# What to do
Copy exactly the line containing "The width and height of the screenshot is (636, 364)." and each line after it to the end of the listing, and output nothing else.

++++++

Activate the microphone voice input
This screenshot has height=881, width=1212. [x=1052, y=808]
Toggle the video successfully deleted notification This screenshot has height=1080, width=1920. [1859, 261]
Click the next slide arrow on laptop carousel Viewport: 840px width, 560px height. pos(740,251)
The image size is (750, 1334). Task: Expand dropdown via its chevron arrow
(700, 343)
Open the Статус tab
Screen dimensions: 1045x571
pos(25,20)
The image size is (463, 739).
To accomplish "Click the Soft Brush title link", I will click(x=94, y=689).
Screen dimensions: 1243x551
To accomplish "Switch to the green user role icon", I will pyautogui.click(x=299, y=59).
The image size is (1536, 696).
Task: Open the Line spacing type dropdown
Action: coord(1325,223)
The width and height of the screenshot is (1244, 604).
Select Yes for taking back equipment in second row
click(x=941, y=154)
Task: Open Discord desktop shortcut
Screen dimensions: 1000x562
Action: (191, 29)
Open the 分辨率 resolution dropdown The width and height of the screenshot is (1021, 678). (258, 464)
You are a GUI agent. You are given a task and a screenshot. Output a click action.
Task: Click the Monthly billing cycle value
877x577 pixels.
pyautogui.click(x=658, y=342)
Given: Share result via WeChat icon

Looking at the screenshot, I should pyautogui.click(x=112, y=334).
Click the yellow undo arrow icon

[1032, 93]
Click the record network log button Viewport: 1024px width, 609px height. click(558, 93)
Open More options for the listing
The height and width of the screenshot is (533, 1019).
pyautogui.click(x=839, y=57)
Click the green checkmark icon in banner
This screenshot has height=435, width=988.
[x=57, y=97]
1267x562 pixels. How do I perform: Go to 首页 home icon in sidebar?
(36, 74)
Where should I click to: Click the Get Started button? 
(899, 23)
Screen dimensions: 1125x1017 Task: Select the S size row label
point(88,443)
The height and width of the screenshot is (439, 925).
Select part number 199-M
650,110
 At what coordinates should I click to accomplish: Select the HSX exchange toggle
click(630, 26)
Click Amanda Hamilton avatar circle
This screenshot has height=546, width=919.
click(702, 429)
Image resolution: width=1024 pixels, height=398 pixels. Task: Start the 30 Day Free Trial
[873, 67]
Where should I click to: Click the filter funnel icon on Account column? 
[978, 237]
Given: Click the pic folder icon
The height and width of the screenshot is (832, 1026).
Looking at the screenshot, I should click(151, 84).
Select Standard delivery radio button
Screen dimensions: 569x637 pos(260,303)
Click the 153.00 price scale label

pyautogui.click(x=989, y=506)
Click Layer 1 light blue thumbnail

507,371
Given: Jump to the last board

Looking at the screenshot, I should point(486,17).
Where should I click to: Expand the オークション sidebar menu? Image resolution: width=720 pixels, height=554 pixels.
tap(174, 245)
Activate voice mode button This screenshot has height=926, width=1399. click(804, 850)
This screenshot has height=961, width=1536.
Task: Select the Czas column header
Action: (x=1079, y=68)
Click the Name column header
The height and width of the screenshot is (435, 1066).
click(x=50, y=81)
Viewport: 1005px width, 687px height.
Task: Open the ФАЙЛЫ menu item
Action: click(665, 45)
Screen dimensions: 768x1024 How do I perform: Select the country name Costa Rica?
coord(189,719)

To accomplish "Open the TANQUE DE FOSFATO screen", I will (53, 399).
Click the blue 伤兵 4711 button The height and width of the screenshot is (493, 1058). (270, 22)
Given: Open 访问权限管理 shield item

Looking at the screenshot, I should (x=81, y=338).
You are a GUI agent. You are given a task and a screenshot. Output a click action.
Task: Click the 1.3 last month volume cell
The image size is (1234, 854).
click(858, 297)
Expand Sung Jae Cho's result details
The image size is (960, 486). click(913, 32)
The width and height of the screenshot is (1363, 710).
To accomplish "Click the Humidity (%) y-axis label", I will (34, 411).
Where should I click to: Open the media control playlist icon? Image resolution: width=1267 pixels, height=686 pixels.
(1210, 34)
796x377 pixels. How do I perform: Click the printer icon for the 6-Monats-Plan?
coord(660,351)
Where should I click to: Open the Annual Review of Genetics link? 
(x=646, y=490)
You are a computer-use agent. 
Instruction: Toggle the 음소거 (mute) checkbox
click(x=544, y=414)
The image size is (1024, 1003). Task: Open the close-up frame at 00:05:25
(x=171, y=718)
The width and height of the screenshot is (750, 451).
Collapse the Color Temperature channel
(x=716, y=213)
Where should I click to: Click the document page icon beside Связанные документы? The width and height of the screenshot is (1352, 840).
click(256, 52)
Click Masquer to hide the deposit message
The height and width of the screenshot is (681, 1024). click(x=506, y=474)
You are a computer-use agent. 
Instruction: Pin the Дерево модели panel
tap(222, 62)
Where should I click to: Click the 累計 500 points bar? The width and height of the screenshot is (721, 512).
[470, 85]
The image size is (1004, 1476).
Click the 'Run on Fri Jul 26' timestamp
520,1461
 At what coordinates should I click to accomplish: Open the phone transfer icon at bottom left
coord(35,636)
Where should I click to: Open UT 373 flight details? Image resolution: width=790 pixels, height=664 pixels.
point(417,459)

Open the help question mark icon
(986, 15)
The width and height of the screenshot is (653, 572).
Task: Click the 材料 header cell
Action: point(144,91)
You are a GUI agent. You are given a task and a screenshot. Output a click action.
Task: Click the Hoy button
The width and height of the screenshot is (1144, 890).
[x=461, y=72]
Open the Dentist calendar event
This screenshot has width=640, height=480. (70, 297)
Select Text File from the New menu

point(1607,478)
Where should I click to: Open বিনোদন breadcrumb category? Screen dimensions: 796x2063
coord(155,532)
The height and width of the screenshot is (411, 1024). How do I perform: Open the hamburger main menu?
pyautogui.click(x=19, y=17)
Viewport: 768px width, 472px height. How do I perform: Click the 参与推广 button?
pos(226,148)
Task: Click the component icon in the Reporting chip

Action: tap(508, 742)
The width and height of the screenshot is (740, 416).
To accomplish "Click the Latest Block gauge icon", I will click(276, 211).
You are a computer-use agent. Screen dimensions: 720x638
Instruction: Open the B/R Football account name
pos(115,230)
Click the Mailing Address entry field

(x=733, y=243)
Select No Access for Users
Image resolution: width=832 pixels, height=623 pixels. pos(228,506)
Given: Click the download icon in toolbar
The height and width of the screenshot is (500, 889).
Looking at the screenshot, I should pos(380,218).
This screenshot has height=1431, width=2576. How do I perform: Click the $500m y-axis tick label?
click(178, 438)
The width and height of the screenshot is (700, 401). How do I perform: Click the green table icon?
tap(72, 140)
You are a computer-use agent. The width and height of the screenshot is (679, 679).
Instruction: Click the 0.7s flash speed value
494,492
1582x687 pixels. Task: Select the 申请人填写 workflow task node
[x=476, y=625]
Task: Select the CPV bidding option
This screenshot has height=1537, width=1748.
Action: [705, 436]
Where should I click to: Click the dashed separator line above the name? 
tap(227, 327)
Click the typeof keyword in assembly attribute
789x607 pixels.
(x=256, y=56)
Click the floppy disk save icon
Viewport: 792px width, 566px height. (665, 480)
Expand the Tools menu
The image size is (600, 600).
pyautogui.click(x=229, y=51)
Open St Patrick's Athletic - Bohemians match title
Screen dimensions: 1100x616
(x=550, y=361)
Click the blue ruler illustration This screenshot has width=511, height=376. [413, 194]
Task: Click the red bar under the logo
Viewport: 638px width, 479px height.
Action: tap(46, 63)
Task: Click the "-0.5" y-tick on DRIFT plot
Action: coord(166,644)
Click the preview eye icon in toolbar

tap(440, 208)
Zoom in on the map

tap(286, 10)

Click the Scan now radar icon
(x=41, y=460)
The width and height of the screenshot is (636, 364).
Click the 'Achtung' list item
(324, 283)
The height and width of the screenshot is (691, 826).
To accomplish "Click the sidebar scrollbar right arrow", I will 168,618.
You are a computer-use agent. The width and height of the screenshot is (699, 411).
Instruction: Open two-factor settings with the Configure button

++++++

# Written solution
The width and height of the screenshot is (636, 364).
Click the 'Achtung' list item
(324, 283)
The height and width of the screenshot is (691, 826).
To accomplish "Click the sidebar scrollbar right arrow", I will 168,618.
You are a computer-use agent. The width and height of the screenshot is (699, 411).
Instruction: Open two-factor settings with the Configure button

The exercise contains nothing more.